* _Exercise aim_
Please report each line of the data below that contains "computer".

* _Records_

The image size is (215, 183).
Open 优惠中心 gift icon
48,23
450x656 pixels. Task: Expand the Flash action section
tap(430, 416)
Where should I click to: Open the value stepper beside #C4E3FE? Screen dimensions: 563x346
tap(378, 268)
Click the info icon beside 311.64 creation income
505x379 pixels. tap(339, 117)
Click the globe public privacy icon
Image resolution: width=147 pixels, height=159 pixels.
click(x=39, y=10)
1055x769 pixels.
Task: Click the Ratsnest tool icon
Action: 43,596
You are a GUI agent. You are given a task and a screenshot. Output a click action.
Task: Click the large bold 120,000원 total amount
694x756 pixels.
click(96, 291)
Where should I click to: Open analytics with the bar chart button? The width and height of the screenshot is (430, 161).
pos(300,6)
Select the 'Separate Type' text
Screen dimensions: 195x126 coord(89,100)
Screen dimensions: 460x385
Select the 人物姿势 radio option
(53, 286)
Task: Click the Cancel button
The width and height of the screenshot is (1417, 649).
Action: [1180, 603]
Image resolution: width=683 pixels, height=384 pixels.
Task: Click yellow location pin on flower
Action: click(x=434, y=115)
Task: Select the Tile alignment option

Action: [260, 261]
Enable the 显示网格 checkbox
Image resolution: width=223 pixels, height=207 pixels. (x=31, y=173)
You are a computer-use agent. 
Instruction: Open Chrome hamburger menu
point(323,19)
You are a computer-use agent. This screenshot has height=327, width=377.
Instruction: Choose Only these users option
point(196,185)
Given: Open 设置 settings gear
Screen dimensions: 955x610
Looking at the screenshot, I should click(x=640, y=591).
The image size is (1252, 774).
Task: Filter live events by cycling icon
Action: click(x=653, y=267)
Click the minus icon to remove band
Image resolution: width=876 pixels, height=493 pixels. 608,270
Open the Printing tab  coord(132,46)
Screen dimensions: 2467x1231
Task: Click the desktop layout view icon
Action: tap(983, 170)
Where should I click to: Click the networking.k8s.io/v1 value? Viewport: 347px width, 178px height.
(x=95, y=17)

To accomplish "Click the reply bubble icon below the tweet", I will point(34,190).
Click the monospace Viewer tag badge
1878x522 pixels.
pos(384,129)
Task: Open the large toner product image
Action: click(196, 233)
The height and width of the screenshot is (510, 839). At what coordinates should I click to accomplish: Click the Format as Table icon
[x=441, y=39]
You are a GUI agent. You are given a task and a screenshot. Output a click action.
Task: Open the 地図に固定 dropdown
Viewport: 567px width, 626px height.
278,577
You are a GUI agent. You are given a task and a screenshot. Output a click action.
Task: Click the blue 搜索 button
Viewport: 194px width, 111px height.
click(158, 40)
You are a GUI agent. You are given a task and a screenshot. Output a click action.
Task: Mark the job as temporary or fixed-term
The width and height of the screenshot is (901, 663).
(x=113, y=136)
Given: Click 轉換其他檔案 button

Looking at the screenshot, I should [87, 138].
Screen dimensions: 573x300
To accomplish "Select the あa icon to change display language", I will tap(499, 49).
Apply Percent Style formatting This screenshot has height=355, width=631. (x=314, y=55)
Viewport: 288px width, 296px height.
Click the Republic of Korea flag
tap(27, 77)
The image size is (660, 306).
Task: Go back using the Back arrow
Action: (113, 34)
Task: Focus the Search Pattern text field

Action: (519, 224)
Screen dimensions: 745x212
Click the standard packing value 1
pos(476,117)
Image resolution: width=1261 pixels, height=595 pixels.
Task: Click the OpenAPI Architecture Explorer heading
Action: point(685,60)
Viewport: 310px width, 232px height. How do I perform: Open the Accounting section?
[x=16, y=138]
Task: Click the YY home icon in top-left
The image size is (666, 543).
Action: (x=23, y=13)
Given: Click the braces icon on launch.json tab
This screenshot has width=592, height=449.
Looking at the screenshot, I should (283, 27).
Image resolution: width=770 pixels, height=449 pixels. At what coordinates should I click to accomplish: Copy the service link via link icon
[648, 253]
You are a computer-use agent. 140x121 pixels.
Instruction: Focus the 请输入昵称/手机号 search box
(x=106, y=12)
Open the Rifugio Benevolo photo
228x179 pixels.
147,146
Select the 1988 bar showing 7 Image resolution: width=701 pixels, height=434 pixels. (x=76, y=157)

* _Response_
You are a computer-use agent. 
You are a computer-use agent. This screenshot has height=327, width=377.
You are a computer-use agent. 140x121 pixels.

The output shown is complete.